Dataset entries
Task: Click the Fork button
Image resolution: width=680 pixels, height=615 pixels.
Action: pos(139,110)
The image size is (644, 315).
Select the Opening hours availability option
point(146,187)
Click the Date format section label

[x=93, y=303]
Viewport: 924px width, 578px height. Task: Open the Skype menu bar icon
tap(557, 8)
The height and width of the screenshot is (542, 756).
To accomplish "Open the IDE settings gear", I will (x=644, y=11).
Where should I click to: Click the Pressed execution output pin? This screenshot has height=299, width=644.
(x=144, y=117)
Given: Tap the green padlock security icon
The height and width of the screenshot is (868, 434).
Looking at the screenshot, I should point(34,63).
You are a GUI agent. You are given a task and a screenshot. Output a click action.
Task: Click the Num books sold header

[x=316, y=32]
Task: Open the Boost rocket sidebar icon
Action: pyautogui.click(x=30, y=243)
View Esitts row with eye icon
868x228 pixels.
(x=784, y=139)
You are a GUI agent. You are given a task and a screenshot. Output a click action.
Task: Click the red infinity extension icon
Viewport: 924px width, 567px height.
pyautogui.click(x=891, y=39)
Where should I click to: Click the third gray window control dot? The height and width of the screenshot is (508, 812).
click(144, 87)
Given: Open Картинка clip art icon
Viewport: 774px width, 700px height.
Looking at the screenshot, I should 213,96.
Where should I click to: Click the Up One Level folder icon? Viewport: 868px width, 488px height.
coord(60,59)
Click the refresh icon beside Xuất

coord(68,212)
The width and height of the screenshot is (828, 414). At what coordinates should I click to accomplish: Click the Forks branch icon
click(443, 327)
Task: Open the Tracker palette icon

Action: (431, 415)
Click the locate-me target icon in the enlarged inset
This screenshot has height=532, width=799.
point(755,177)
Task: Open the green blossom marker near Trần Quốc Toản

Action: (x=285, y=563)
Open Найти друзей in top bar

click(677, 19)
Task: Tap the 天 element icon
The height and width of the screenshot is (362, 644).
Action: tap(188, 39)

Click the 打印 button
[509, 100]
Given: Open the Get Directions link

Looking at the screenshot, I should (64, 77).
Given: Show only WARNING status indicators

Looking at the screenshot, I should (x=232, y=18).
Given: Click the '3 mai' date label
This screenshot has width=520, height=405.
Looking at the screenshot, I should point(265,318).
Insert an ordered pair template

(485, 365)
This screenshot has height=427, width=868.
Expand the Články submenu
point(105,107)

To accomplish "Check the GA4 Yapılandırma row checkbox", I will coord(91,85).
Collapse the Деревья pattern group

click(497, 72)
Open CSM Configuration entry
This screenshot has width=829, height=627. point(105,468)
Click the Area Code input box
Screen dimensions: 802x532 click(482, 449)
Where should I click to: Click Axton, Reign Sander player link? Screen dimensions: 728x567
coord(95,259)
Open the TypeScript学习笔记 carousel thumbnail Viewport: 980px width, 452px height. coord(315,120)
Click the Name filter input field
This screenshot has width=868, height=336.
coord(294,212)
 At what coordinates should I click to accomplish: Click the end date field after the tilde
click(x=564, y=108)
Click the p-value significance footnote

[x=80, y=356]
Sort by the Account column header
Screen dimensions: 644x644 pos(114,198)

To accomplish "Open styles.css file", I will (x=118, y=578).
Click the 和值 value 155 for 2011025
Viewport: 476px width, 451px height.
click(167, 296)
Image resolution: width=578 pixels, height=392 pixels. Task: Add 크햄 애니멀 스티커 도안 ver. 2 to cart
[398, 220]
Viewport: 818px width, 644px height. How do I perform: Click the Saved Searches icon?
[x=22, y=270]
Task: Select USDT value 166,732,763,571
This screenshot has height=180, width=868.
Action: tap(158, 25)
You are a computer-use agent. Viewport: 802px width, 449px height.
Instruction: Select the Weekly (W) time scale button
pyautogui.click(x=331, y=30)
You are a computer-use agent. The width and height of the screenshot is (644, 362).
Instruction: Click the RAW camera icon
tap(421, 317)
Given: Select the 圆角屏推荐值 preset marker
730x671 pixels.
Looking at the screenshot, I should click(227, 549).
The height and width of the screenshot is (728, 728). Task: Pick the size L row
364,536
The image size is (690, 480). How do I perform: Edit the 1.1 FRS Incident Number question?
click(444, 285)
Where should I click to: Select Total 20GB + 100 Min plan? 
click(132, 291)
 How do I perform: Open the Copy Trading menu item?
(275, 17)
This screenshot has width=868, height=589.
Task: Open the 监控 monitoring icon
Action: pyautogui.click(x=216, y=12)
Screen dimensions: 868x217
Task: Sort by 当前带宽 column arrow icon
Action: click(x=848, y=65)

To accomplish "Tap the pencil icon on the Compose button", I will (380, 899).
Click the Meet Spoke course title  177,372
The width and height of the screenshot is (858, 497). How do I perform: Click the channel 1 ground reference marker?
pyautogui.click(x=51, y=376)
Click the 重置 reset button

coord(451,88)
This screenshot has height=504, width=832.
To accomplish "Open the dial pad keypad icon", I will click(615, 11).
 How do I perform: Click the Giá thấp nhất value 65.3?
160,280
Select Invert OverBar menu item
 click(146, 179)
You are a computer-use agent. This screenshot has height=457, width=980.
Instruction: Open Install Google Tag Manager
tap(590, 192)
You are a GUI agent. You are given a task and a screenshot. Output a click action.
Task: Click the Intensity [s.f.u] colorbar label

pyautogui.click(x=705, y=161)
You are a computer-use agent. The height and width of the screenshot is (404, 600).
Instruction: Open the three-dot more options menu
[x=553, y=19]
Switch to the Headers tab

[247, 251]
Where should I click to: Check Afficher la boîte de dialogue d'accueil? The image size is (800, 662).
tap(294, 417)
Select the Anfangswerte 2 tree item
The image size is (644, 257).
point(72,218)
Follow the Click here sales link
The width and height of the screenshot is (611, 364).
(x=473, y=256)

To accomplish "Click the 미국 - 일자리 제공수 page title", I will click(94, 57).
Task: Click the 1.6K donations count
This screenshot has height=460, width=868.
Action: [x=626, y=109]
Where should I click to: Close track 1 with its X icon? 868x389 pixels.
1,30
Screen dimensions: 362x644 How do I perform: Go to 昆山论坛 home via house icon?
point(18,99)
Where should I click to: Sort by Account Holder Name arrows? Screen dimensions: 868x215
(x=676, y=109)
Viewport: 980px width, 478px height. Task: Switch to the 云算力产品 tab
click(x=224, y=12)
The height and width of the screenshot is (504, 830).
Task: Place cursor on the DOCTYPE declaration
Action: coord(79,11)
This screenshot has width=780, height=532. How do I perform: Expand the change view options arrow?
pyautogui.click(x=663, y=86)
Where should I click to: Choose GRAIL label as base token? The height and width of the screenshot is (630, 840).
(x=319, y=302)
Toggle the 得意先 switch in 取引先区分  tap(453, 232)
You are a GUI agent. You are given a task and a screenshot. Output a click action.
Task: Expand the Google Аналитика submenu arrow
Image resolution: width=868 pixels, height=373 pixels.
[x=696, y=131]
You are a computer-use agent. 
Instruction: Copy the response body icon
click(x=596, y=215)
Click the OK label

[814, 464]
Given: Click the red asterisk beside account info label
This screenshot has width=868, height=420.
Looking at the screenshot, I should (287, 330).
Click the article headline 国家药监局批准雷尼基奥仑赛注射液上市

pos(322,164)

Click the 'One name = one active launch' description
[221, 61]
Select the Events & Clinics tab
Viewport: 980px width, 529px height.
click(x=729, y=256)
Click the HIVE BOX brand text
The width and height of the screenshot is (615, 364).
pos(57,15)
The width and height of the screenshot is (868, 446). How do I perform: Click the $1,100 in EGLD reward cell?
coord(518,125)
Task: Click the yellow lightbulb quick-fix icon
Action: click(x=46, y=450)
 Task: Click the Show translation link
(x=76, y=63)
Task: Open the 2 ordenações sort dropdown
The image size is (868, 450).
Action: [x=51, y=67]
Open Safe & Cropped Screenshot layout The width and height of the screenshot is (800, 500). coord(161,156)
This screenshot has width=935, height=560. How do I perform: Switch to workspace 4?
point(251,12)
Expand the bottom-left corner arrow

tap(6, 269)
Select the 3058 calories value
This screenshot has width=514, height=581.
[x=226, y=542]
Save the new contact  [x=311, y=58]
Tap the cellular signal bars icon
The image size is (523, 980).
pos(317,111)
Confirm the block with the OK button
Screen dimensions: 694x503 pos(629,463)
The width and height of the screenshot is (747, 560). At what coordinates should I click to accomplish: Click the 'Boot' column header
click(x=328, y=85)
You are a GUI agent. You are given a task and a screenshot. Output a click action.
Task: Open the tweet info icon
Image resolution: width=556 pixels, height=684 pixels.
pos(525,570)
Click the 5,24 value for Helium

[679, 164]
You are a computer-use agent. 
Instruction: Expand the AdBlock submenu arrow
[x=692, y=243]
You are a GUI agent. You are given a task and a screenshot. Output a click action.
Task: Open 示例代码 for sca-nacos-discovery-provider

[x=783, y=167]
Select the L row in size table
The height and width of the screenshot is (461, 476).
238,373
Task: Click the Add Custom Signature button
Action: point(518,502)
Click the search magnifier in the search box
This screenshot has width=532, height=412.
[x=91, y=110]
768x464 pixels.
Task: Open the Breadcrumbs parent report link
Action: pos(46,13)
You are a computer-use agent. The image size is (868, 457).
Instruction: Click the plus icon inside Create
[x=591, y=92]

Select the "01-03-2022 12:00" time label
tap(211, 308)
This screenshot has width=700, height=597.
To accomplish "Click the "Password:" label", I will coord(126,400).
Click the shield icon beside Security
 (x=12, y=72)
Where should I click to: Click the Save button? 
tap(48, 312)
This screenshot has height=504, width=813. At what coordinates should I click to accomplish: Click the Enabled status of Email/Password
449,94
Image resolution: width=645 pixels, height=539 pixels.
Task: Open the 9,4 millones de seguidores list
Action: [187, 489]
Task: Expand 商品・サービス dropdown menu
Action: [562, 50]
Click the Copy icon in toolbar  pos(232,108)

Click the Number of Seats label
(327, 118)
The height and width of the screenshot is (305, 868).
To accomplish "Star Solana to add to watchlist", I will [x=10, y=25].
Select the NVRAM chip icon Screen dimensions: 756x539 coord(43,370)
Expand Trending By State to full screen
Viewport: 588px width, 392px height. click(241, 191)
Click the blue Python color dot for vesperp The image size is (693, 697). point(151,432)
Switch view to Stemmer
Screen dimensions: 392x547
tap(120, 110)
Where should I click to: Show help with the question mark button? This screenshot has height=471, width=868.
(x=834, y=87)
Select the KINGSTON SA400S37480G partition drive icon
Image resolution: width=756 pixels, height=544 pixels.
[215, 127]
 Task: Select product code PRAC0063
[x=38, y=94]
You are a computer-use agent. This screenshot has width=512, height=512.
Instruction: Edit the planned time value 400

• _TASK GOAL_
Exactly how many lines of the records hold "info"? Give the number without any words.

• _RESULT OF THIS TASK_
2